Christmastide was a joyous period long ago. It began at dusk on December 24 and lasted through Epiphany. Twelfth Night, the eve of Epiphany, was a time for masquerade parties, a big feast, and the crowning touch, the Twelfth Night cake. A bean and a pea were traditionally baked into the cake; the man who found the bean was the King of the festivities and the woman who had the pea was the Queen. (Other little tokens were often put into the cake for "fortunetelling" purposes: a thimble symbolizing spinsterhood, a baby indicating the finder would become a parent, etc.) You had to be very careful eating a Twelfth Night cake!
Eventually the Twelfth Night cake because Britain's Christmas cake and Americans fell out of the habit altogether, developing a cookie tradition instead (the word "cookie" is derived from "small cake," so it still holds a bit of the meaning).
Many SCA (Society for Creative Anachronism) groups still celebrate Twelfth Night and often have public gatherings at the time.

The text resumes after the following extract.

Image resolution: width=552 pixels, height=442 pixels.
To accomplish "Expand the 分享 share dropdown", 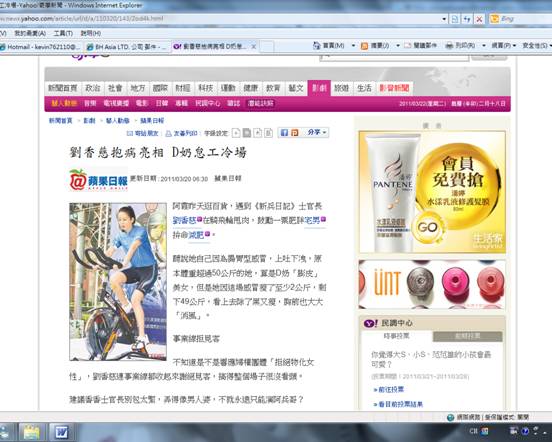I will pos(317,132).
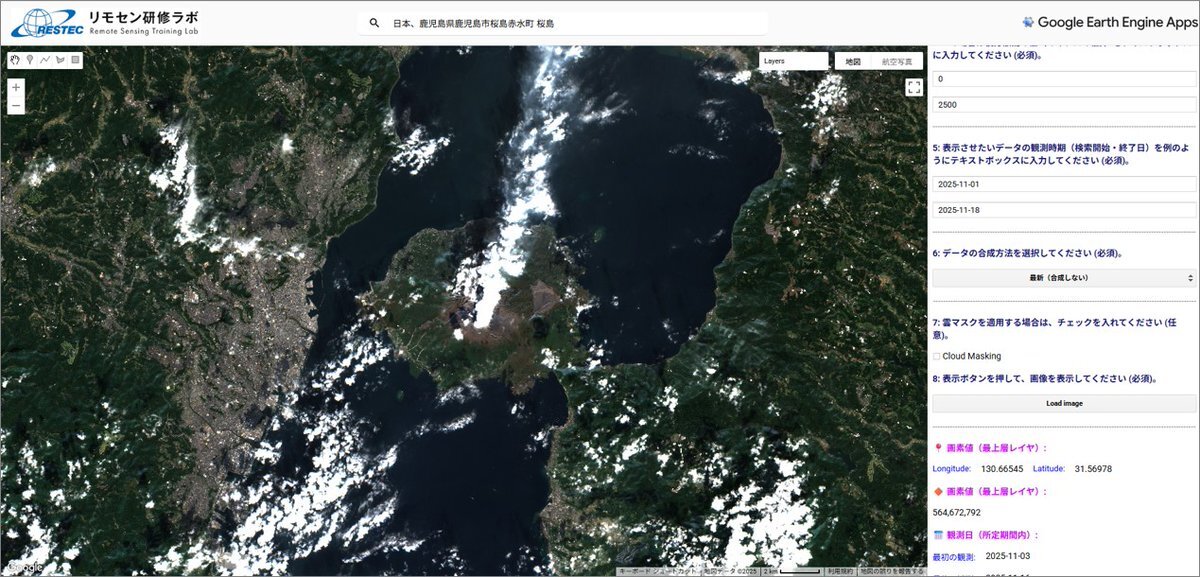Image resolution: width=1200 pixels, height=577 pixels.
Task: Choose the draw line tool
Action: pos(46,60)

"Twelfth Night; or King and Queen"
Now, now the mirth comes
With the cake full of plums,
Where bean's the king of the sport here;
Beside we must know,
The pea also
Must revel, as queen, in the court here.
Begin then to choose,
This night as ye use,
Who shall for the present delight here,
Be a king by the lot,
And who shall not
Be Twelfth-day queen for the night here.
Which known, let us make
Joy-sops with the cake;
And let not a man then be seen here,
Who unurg'd will not drink
To the base from the brink
A health to the king and queen here.
Next crown a bowl full
With gentle lamb's wool:
Add sugar, nutmeg, and ginger,
With store of ale too;
And thus ye must do
To make the wassail a swinger.
Give then to the king
And queen wassailing :
And though with ale ye be whet here,
Yet part from hence
As free from offence
As when ye innocent met here.
Here's a very informative article about Twelfth Night called "The Holiday Time Forgot"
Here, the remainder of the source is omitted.